Todo esto se sabe, y puede servir para explicar cómo han podido salir de la tumba algunos
vampiros que han hablado, gritado, aullado y vomitado sangre. Porque todavía no habían muerto.
Los han matado después, decapitándolos, quemándolos o traspasándoles el corazón. Es
comprensible, pues, que con semejantes operaciones, se lleva a cabo una manifiesta injusticia, ya
que pretextar un supuesto regreso para afligir a los vivos y darles muerte, o maltratarlos, no es razón
suficiente para actuar así.
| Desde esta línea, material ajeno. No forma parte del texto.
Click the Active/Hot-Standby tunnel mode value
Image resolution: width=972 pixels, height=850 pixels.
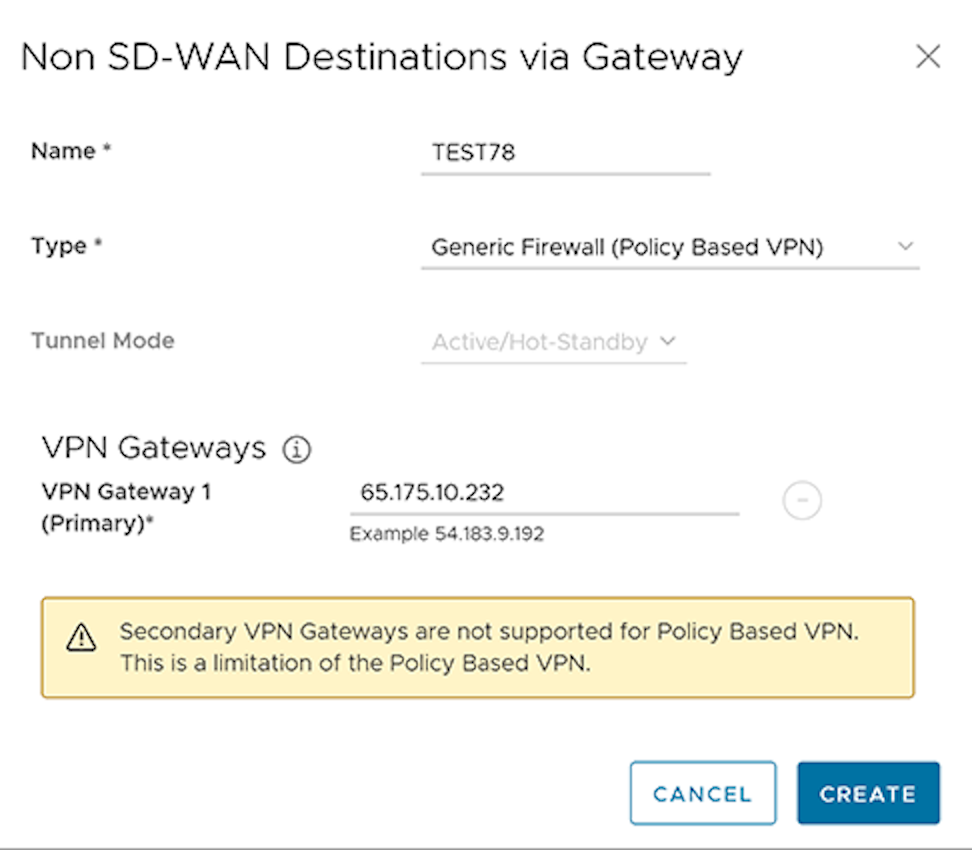click(539, 342)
Por otra parte, nunca se ha podido probar el dicho regreso, ni demostrar
su autenticidad en forma tal que pueda autorizar a alguien a poner en práctica tal crueldad,
haciendo morir ignominiosamente, bajo acusaciones inciertas y gratuitas a personas ciertamente
inocentes de los delitos que se les imputaba. Por ello, no tiene fundamento alguno todo lo que se
dice sobre las apariciones, las vejaciones y los daños ocasionados por los pretendidos vampiros y
por los brucolachi. No me maravillo, pues, de que la Sorbona haya condenado los inhumanos y
violentos actos que se practican sobre aquellos cuerpos muertos, y hay que asombrarse de que los
poderes seculares y los magistrados no usen de su autoridad y de la severidad de las leyes para
reprimirlos.
Yo no veo en todo esto más que tinieblas y dificultades, que dejo para resolver a quien tenga
habilidad y valor mayores que los míos.